When word got out that the UTEP blacks would defy the boycott and compete, militants and prominent athletes alike tightened down on them. There were threatening phone calls. Harry Edwards announced that the team members would get to New York, see the picket line and quit. Otherwise, said Edwards, he could not be responsible for anything that happened to them. Rap Brown said that Madison Square Garden ought to be blown up. "My boys were scared to death," says Coach Vandenburg. "I said to each one, 'Listen, you don't have to go through with this.' "

Why did they?

Beamon says that the Negro trackmen had long meetings and discussed the situation thoroughly. "It got down to this," he says. "The NYAC is prejudiced against a lot of different kinds of people, including Jews, and if they're that way, why should we get excited about it? What happens if we boycott and they agree to admit Negroes but they still keep out the Jews? What have we accomplished?"

If the logic is tortured, it is possibly because it conceals another more basic reason why the Negroes voted to compete. Most of them are from the Northeast. "O.K., let's admit it," says Beamon. "We hadn't been home for a long time, and we were miserable in El Paso, and here was a chance to visit our people with all expenses paid."

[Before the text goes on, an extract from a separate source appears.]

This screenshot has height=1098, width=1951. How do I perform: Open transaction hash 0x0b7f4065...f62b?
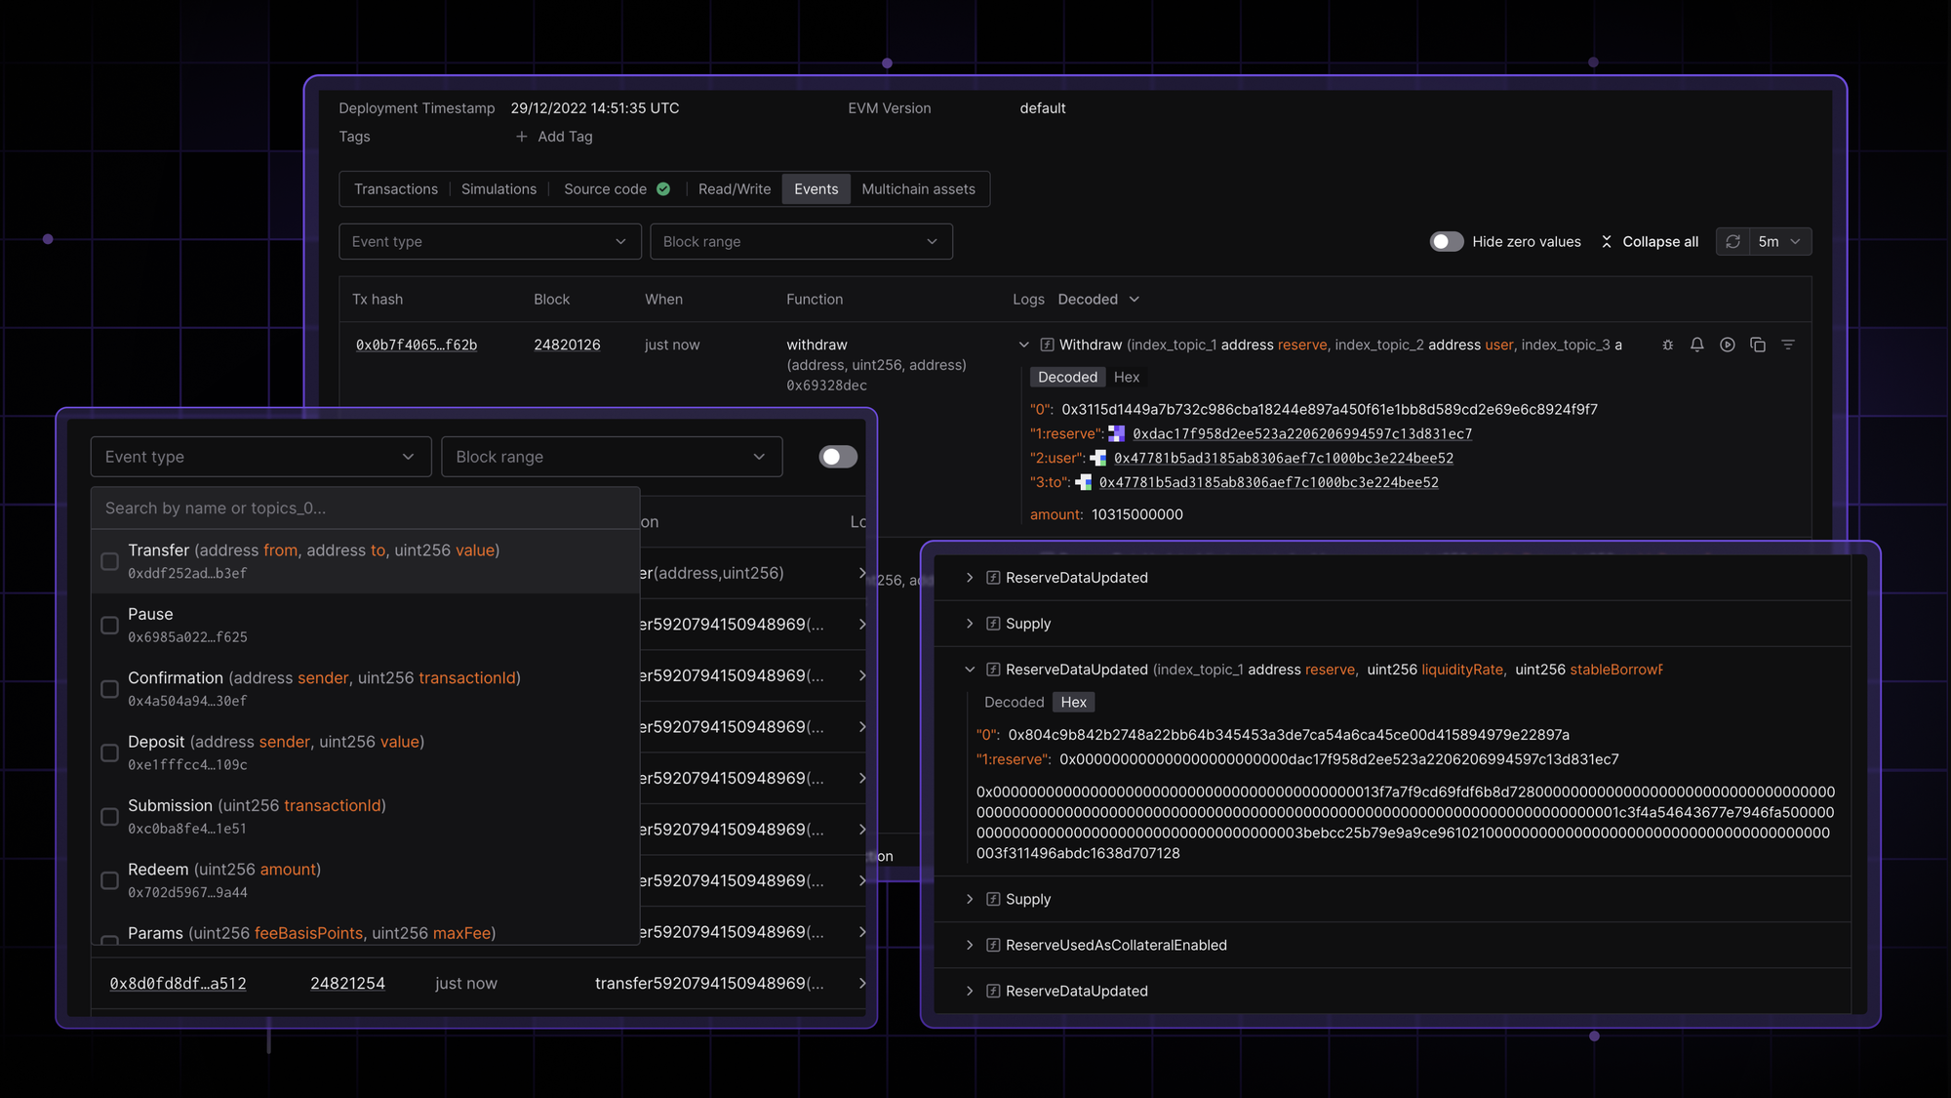click(416, 345)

The black athletes of UTEP crossed the Madison Square Garden picket line and performed under intense pressure from Negro militants. The showings of Beamon and Morgan and others were understandably subpar. But when they returned to El Paso, they were heroes. They were the Negroes who had stood up to the militants. They were "our boys." "They told us, 'Great job, wonderful!' " says Dave Morgan. "They said that we really stood up for our rights."

But the New York trip started the Negroes thinking. Beamon, an introverted and melancholy young man who is tasting his first severe racial prejudice in El Paso, began engaging in long discussions with Dave Morgan and a few of the other black trackmen after the NYAC meet. Morgan, who is intelligent, older than the rest and outspoken, had come to his own decision quickly: that a stand would have to be made against some of the practices at UTEP. But Beamon, the other natural leader of the black runners and jumpers, continued to vacillate. He acted like a man who could not understand what was happening around him, like a man who stands in front of a truck and cannot assimilate the fact that it is bearing down on him. He would blurt out naive questions like: "Can you explain something to me: How can people hate each other?" and "Why is it that white people are so prejudiced against colored people?" He would sit around and write poems addressed to the white race:

How many days of sadness must I spend
To get hatred into gladness?
And tell me how much sorrow must I spend
To get a future for tomorrow?
This must be a proud nation of crudeness.
This world used to mean so very much.
Why did you change my happiness to misery and heartbreak?
How must I be lonely?
Why can't you love me and want me
Until the end of time?

Then came the assassination of Martin Luther King. It ended the vacillation and brooding and brought the Negro trackmen into a cohesive unit. At the request of their coach, they competed in the Texas Relays that weekend. When they returned to El Paso they saw Harry Edwards very briefly as he was leaving, but his influence on their actions was not nearly as great as UTEP authorities would like to believe. As soon as they got back to the campus they held a secret meeting.